The deployed dist/ was built on April 28 from a worktree branch.
PR #16 (the SIEM cutover, May 7) had dropped /api/dns/query-log and its SQLite-backed cursor scheme.

The frontend had been calling a route that didn't exist for two days. I just hadn't loaded the DNS tab in that window. CI had stayed green the whole time because CI builds the frontend against the current backend; the deployed frontend was not the current frontend.

`start-frontend.sh` only rebuilds when dist/ is missing

The launchd job that fronts the dashboard runs vite preview against frontend/dist/. The wrapper script only triggers npm run build when dist/ is missing or stale relative to package.json, not when source files have changed since the last build. The fix when source has shifted is explicit: npm run build && launchctl kickstart -k gui/$UID/com.chris2ao.homenet-dashboard-frontend. Same shape as the Phase 1.1 prod-smoke lesson: the deployed artifact is its own thing, not a derivative of the latest commit.

The dist rebuild was a one-line fix. The endpoint was the real problem, and rebuilding the deployed frontend would just make a working UI call a non-existent route faster. The cutover had dropped a feature without replacing it. A SIEM you can't search is an archive.

That's where the session pivoted from "fix the broken dist" to "build the replacement endpoint that should have shipped with the cutover."

The Brainstorming Workflow Earned Its Keep#

Before I touched any code, I ran the project's brainstorming workflow. The dashboard repo has a docs/plans/brainstorming-decisions.md file that's been the load-bearing artifact across every Phase since Phase 2. The pattern: think the problem out loud through mcp__sequential-thinking, surface the decisions you're not sure about with AskUserQuestion, write a plan doc, and append a versioned amendment to the decision log so future-me has the full reasoning. Phase 3 used the same workflow when the slice menu was being assembled. Phase 1.1 used it for the Wave 0 wire-shape decisions. This session ran it again.

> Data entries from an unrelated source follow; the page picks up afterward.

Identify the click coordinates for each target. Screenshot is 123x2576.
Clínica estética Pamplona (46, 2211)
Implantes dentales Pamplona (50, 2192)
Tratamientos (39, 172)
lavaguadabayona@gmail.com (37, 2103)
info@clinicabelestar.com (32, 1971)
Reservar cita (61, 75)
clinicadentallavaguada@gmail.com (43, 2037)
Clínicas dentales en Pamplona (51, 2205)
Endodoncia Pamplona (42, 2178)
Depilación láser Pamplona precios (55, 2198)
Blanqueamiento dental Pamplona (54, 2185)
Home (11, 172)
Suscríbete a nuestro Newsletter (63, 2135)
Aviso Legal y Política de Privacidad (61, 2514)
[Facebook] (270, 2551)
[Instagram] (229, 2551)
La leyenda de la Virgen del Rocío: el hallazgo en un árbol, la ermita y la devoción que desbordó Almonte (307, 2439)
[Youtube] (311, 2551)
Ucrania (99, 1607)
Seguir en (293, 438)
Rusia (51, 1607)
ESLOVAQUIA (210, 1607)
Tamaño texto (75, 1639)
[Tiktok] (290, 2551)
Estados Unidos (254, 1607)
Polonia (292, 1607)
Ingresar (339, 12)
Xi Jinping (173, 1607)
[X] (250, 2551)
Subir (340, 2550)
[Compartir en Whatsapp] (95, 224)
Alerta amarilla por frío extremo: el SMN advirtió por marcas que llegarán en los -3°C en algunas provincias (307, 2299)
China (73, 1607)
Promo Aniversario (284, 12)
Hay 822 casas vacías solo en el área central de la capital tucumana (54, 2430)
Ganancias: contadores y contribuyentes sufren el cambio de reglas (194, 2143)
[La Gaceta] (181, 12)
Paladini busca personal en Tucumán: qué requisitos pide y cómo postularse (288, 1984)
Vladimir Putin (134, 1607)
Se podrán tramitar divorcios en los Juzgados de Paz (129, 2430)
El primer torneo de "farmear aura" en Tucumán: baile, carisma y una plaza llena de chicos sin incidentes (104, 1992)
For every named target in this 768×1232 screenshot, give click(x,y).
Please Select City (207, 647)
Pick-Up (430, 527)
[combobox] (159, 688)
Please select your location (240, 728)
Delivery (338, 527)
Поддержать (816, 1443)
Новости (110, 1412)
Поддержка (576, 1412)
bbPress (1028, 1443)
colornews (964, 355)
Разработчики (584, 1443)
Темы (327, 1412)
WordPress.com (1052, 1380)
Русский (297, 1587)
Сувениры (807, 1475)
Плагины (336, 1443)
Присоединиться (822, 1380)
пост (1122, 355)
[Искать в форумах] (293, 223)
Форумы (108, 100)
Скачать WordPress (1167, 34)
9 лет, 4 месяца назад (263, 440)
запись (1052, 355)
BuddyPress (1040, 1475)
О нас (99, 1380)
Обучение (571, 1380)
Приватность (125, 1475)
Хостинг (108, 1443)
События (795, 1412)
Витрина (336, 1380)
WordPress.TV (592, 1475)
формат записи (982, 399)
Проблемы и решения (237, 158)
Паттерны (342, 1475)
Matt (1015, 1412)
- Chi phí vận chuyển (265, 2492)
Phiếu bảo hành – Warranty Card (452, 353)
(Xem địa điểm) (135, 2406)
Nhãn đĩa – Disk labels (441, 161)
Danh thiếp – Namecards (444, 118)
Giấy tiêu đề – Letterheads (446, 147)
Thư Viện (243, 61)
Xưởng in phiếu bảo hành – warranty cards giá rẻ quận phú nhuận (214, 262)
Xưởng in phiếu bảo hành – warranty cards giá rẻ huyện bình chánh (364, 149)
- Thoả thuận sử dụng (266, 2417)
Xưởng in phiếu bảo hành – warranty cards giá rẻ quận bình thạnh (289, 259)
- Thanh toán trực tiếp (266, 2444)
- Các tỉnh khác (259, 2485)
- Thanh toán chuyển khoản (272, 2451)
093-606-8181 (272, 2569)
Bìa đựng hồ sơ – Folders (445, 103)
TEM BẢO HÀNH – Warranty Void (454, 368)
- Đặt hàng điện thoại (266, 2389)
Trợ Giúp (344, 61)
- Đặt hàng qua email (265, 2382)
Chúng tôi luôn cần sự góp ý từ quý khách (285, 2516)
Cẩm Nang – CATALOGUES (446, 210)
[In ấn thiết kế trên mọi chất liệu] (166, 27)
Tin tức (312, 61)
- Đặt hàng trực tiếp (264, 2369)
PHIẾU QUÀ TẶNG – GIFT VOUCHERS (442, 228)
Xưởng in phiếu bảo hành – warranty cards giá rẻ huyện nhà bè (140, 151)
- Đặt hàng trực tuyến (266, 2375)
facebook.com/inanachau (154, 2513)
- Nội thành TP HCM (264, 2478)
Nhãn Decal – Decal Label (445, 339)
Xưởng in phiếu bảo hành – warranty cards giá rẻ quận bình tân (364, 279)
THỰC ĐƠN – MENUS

The sequential-thinking pass produced ten thoughts. The one that mattered was the third: this is a search interface, and search interfaces have a small number of decisions that matter and a large number that don't. The four that mattered were aggregation grain, status display, forensic columns, and PII default. A fifth one (time visualization) emerged on thought eight when I realized "first/last seen" alone wouldn't distinguish a constant beacon from a one-off blip on a wide window.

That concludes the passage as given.